• Exercise details:
The answer must consist solely of the line that contains "Viewport: 649px width, 367px height." and all subsequent lines of the data, each reproduced exactly.

• Records from a data source:
+ + + +

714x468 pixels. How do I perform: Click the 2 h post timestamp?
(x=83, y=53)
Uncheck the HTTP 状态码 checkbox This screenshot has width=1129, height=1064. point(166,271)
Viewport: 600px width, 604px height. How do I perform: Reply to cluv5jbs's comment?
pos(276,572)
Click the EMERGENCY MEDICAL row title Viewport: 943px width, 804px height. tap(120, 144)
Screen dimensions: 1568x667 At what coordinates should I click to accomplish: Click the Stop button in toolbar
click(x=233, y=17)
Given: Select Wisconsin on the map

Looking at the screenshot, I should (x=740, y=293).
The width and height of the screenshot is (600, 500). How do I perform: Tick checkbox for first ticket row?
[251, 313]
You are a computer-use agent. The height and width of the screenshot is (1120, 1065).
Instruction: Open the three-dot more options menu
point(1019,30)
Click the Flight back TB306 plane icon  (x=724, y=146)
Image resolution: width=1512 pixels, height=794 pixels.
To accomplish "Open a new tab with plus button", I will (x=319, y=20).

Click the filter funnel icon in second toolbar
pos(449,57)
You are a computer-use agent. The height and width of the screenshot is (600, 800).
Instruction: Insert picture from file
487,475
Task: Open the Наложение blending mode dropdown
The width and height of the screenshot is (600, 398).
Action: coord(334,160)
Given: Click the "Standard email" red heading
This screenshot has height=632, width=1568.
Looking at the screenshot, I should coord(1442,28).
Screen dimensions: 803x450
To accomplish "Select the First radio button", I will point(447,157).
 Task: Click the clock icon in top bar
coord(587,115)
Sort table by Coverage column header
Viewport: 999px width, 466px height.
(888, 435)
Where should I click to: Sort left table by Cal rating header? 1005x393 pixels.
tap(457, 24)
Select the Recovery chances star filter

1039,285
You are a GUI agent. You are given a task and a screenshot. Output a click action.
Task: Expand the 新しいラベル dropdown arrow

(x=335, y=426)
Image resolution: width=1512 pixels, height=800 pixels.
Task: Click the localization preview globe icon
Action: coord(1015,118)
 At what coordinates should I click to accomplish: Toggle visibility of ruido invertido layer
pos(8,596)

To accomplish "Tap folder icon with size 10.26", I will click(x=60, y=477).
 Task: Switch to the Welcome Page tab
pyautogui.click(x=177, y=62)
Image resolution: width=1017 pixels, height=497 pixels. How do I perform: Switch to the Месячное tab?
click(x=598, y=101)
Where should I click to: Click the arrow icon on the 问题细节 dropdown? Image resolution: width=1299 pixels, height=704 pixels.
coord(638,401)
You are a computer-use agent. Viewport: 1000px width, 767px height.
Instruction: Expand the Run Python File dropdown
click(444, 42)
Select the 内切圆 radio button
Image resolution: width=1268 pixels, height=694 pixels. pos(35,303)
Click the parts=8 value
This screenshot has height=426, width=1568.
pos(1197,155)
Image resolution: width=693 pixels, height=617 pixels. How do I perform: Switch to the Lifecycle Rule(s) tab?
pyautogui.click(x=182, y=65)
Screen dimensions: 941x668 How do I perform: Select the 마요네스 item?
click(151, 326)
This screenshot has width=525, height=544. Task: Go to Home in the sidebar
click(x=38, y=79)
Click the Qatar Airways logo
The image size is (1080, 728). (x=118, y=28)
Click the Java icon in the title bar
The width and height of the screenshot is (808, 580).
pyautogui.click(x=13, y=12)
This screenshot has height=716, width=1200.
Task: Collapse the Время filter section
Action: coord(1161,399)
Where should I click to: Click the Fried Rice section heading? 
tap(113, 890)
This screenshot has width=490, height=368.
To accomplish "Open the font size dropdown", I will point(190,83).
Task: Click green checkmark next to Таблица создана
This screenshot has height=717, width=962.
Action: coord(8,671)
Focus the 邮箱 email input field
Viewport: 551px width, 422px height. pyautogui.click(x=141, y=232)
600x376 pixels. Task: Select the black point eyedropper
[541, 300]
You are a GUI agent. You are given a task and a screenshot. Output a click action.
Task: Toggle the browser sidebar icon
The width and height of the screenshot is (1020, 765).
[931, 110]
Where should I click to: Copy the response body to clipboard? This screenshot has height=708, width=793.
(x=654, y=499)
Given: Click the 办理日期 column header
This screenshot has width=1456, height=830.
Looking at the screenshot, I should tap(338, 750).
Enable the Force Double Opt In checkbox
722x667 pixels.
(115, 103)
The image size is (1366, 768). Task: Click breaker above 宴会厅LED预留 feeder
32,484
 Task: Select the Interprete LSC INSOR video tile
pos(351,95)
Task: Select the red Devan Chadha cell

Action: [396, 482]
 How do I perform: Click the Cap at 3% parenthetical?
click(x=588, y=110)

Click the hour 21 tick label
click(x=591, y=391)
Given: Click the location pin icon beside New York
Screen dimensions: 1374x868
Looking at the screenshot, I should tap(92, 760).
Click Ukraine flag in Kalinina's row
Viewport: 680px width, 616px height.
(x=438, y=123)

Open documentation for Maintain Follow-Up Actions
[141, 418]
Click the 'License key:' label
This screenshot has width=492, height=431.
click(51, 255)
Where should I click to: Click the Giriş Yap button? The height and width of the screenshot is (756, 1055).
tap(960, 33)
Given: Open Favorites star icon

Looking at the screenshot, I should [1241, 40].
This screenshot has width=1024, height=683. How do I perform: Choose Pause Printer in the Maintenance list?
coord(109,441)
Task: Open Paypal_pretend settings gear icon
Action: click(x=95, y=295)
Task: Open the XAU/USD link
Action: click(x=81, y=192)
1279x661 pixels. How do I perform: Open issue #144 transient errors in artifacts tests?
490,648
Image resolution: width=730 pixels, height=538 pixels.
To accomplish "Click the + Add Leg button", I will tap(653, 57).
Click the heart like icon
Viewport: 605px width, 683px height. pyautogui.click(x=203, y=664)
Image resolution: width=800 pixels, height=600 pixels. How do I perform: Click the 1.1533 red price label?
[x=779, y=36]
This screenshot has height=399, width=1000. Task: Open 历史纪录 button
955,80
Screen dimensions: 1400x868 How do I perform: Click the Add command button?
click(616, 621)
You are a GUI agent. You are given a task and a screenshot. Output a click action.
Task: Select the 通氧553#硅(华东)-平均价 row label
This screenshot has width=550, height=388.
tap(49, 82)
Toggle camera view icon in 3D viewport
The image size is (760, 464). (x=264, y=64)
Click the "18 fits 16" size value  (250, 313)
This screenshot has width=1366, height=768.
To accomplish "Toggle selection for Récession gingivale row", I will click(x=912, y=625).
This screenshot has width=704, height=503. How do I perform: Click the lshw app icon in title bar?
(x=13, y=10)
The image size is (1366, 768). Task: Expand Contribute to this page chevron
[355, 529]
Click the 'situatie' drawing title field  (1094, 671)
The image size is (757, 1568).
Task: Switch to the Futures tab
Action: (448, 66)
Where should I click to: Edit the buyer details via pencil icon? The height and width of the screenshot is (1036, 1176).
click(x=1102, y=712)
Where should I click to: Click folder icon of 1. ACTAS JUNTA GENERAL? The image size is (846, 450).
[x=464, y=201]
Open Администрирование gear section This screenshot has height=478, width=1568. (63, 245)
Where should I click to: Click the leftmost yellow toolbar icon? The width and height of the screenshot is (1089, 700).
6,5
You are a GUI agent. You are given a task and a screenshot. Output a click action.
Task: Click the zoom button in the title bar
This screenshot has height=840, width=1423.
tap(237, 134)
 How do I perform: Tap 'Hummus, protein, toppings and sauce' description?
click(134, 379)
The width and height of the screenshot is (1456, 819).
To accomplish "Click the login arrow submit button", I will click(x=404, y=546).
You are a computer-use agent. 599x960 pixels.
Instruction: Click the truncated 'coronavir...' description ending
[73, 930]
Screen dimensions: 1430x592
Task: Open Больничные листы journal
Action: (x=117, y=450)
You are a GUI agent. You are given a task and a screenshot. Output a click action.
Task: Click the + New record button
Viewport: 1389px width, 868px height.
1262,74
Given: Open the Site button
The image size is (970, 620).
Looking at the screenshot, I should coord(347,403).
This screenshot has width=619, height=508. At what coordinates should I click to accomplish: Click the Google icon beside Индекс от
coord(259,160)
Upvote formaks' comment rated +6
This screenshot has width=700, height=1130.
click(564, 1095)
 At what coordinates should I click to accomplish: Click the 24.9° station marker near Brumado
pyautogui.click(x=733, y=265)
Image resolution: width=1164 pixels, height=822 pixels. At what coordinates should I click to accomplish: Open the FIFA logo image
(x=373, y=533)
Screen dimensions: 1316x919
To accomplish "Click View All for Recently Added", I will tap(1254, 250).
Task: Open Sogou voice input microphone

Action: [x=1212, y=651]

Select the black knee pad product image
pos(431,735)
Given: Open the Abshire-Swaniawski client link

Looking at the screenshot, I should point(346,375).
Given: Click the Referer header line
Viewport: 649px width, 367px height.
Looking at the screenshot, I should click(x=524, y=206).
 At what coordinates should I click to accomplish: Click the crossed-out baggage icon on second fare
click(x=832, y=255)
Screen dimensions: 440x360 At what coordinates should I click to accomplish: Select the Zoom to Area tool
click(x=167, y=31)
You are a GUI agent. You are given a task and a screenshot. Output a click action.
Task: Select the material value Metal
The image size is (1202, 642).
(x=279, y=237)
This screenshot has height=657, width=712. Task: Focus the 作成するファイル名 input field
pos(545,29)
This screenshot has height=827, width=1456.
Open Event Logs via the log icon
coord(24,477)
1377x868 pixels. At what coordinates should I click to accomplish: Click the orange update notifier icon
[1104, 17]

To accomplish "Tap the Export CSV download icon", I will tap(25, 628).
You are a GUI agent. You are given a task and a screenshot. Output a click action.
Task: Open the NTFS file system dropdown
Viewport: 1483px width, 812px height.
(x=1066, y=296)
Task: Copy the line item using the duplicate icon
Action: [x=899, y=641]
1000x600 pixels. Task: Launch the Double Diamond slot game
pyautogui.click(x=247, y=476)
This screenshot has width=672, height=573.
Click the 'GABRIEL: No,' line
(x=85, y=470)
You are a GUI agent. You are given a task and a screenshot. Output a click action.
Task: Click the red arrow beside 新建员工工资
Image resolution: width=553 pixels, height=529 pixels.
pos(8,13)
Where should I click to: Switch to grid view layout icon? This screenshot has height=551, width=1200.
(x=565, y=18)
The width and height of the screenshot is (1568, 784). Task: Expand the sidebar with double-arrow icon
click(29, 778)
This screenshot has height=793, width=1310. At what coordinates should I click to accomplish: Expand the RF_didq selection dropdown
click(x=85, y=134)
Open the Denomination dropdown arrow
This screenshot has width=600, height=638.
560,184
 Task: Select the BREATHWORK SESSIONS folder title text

+ + + +

• Answer for this exercise:
Viewport: 649px width, 367px height.
Looking at the screenshot, I should click(x=524, y=206).
 At what coordinates should I click to accomplish: Click the crossed-out baggage icon on second fare
click(x=832, y=255)
Screen dimensions: 440x360 At what coordinates should I click to accomplish: Select the Zoom to Area tool
click(x=167, y=31)
You are a GUI agent. You are given a task and a screenshot. Output a click action.
Task: Select the material value Metal
The image size is (1202, 642).
(x=279, y=237)
This screenshot has height=657, width=712. Task: Focus the 作成するファイル名 input field
pos(545,29)
This screenshot has height=827, width=1456.
Open Event Logs via the log icon
coord(24,477)
1377x868 pixels. At what coordinates should I click to accomplish: Click the orange update notifier icon
[1104, 17]

To accomplish "Tap the Export CSV download icon", I will tap(25, 628).
You are a GUI agent. You are given a task and a screenshot. Output a click action.
Task: Open the NTFS file system dropdown
Viewport: 1483px width, 812px height.
(x=1066, y=296)
Task: Copy the line item using the duplicate icon
Action: [x=899, y=641]
1000x600 pixels. Task: Launch the Double Diamond slot game
pyautogui.click(x=247, y=476)
This screenshot has width=672, height=573.
Click the 'GABRIEL: No,' line
(x=85, y=470)
You are a GUI agent. You are given a task and a screenshot. Output a click action.
Task: Click the red arrow beside 新建员工工资
Image resolution: width=553 pixels, height=529 pixels.
pos(8,13)
Where should I click to: Switch to grid view layout icon? This screenshot has height=551, width=1200.
(x=565, y=18)
The width and height of the screenshot is (1568, 784). Task: Expand the sidebar with double-arrow icon
click(29, 778)
This screenshot has height=793, width=1310. At what coordinates should I click to accomplish: Expand the RF_didq selection dropdown
click(x=85, y=134)
Open the Denomination dropdown arrow
This screenshot has width=600, height=638.
560,184
 Task: Select the BREATHWORK SESSIONS folder title text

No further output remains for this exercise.